**Exercise goal:** Of all the lines below, output only those starting at the one with "Events (49, 594)" and ending at the one with "Datenschutzerklärung (962, 2115)", both ends included, exactly as written.

*** Material for this task

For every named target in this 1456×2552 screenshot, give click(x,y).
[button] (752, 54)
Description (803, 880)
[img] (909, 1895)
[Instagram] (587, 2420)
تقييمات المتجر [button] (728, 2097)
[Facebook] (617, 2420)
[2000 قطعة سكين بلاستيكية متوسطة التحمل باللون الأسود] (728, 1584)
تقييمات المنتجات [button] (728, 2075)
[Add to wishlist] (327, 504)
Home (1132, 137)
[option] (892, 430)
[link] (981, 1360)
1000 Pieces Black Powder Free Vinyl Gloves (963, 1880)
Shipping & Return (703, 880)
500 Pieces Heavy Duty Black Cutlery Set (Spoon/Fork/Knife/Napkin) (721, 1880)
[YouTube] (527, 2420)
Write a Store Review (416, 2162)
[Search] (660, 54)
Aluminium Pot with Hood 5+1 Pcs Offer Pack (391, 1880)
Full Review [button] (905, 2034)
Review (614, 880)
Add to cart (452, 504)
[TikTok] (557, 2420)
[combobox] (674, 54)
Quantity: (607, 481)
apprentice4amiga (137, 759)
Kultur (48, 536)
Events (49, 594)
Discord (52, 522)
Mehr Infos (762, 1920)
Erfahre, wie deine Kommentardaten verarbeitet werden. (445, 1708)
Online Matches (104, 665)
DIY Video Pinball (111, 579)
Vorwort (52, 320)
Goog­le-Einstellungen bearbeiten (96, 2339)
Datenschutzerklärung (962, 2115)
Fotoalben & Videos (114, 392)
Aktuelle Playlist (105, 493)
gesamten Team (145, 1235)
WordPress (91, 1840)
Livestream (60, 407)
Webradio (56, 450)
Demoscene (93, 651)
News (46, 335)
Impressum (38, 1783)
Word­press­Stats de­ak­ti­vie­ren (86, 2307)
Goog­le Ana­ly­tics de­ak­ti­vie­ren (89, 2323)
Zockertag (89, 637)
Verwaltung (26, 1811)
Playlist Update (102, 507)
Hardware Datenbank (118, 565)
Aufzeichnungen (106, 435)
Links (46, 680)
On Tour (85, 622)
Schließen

******

**Solution below:**
Events (49, 594)
Discord (52, 522)
Mehr Infos (762, 1920)
Erfahre, wie deine Kommentardaten verarbeitet werden. (445, 1708)
Online Matches (104, 665)
DIY Video Pinball (111, 579)
Vorwort (52, 320)
Goog­le-Einstellungen bearbeiten (96, 2339)
Datenschutzerklärung (962, 2115)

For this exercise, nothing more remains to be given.